Les pays émergents d’Asie devraient enregistrer des taux de croissance groupés de l’ordre de 9,5 % en 202125. Il y a fort à parier qu'une part de la demande provienne d'Asie, avec 20 % du marché Asie-Pacifique pour la demande d’avions d’affaires. L’Indonésie, après l’Inde est intéressée par une commande de 18 Rafale26et bien que les pressions du marché soient rudes, notamment par la déstabilisation et les pressions américaines, Dassault pourra profiter de cette demande. Le choix fait par Dassault de s’être installé proche de sa demande finale ne s’apparente pas une stratégie de nearshoring, à proprement parler car l’Inde est éloigné de la France, culturellement, et en distance. En effet, cette stratégie consiste plutôt à délocaliser son activité économique proche de ses marchés de consommation malgré un marché émergeant en Asie. L’Inde dans un premier temps, et des pays voisins dans un second temps, pourront être clients.

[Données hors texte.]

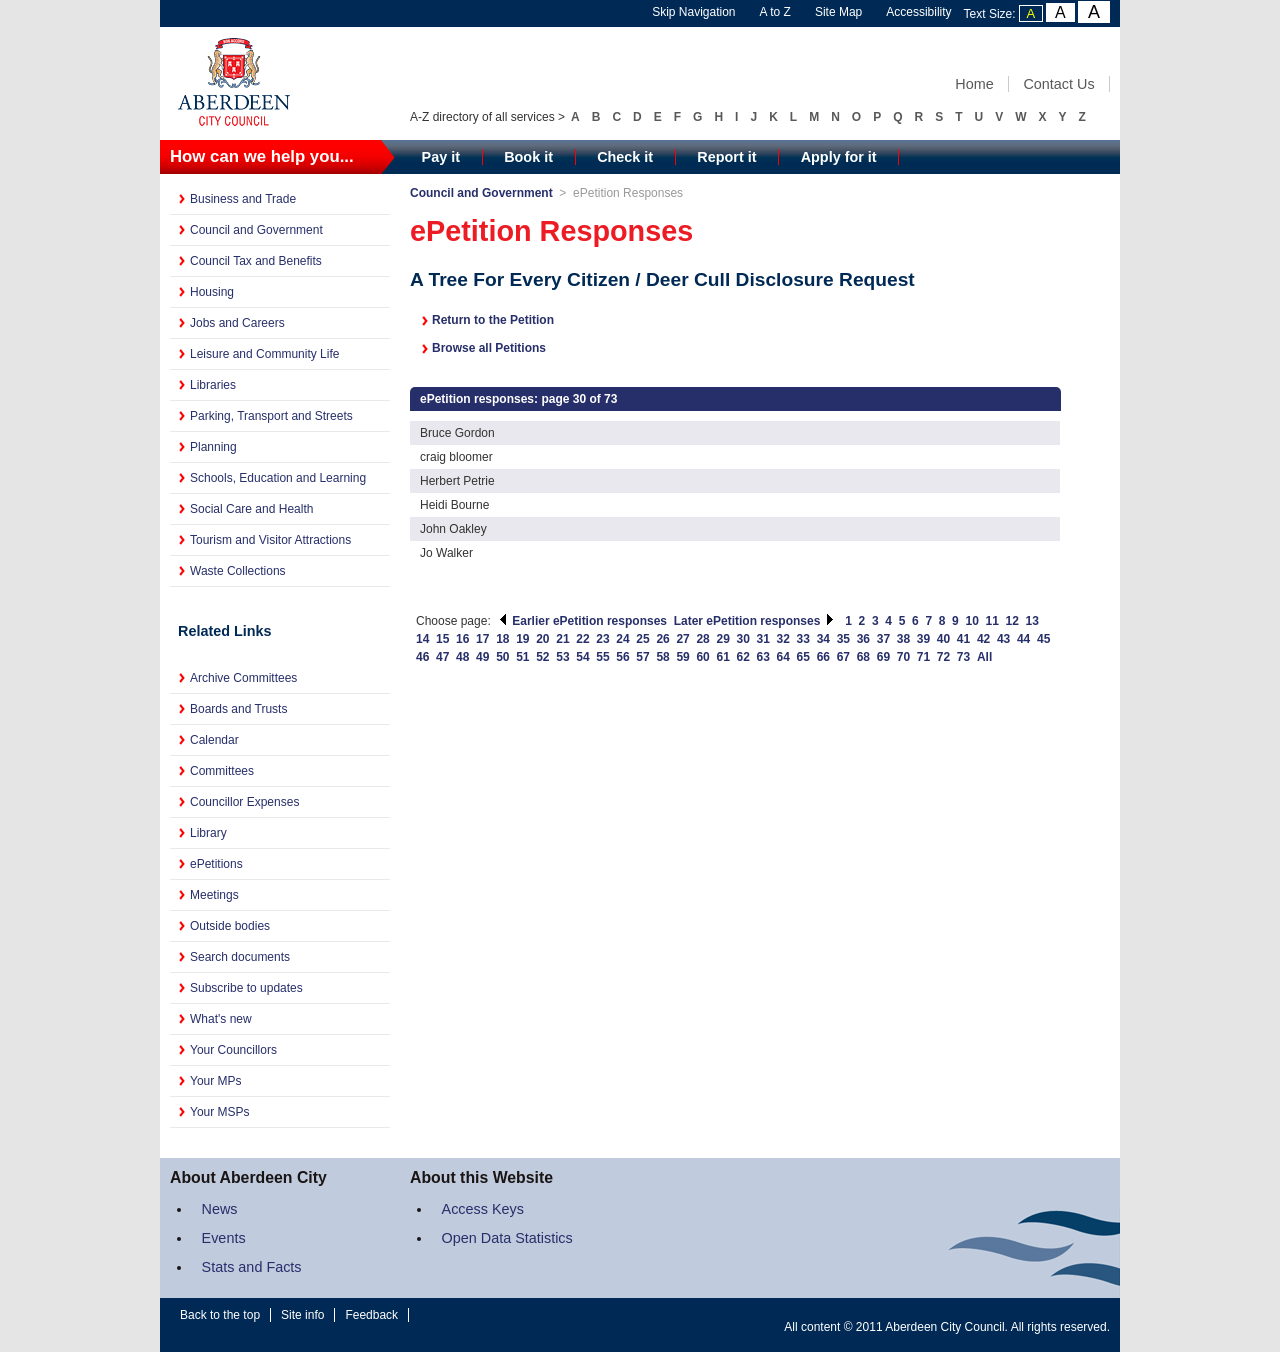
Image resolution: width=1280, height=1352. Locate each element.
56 (622, 657)
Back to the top (220, 1315)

b) D’éventuelles limites existent
Il ne faudrait pas que la dépendance bilatérale envers la joint-venture DRAL devienne trop importante (51 % du capital détenu par Reliance). Il en va de l’autonomie stratégique de la Société Dassault Aviation pour la fabrication de ses avions, du savoir français et des intérêts français de défense. Il ne faut pas qu’une partie du savoir-faire soit captée, que des savoir-faire soient perdus ou copiés. En effet, dans le cas où la proportion d’actifs spécifiques produits par la JV serait trop importante, Dassault pourrait être impacté si des conflits ou des intérêts divergeants émergent entre Dassault Aviation et Reliance27. Il est cependant convenu que les actifs intangibles, le headquarter, la R&D et le pouvoir de décision restent en France. Les différences culturelles, la langue, les méthodes de travail ne risquent-elles pas de poser un problème dans la fabrication des pièces d’avions ? L’on pourrait établir que non au regard d’un monde où la chaine de valeur globale est déjà si morcelée. Cependant, dans le cas de Dassault, la firme prévoit dans les dix prochaines années de faire produire intégralement des avions en Inde, la question peut alors se poser sur les différences de qualités, les savoir-faire, les risques encourus.
Conclusion
Ainsi, par ce choix, Dassault s’inscrit dans une stratégie de croissance par diminution des coûts fixes et variables. Prévoyant sur le long terme de faire produire intégralement des avions en Inde, où le prix de la main d’œuvre y est moindre, diminuera les coûts fixes. Misant, sur les progrès techniques dû à un investissement en R&D, Dassault pourra réduire les coûts d’autant plus. Par ailleurs, Dassault s’intègre dans une stratégie de longue date choisie par des firmes de défense françaises, et d’autres concurrents étrangers qui ont fait ce choix, faisant de l’Inde un cluster dans ce secteur. En outre, Dassault prévoit que la croissance viendra certainement d’Asie et fait le choix d’asseoir sa présence en Asie en Inde par cet IDE vertical, qui n’est pas à proprement parler un offshoring car il rapproche lieu de fabrication et marché de consommation final sans être un IDE horizontal. Si l’on ne peut pas parler de nearshoring car l’Inde n’est pas à proximité de la France, peut-être pouvons-nous parler d’omnishoring qui est un mélange stratégique. Dassault réduit ses coûts fixes salariaux et se rapproche des marchés d’Asie, ce qui lui permet de diminuer ses coûts fixes et variables d’exportation en centrant sa chaîne de valeur. Les chaînes de montage en France lui permettront de servir le marché européen et celles en Inde le marché asiatique. Il demeure cependant le risque de perte en savoir-faire et le risque de goulet d’étranglement de la chaîne de valeur.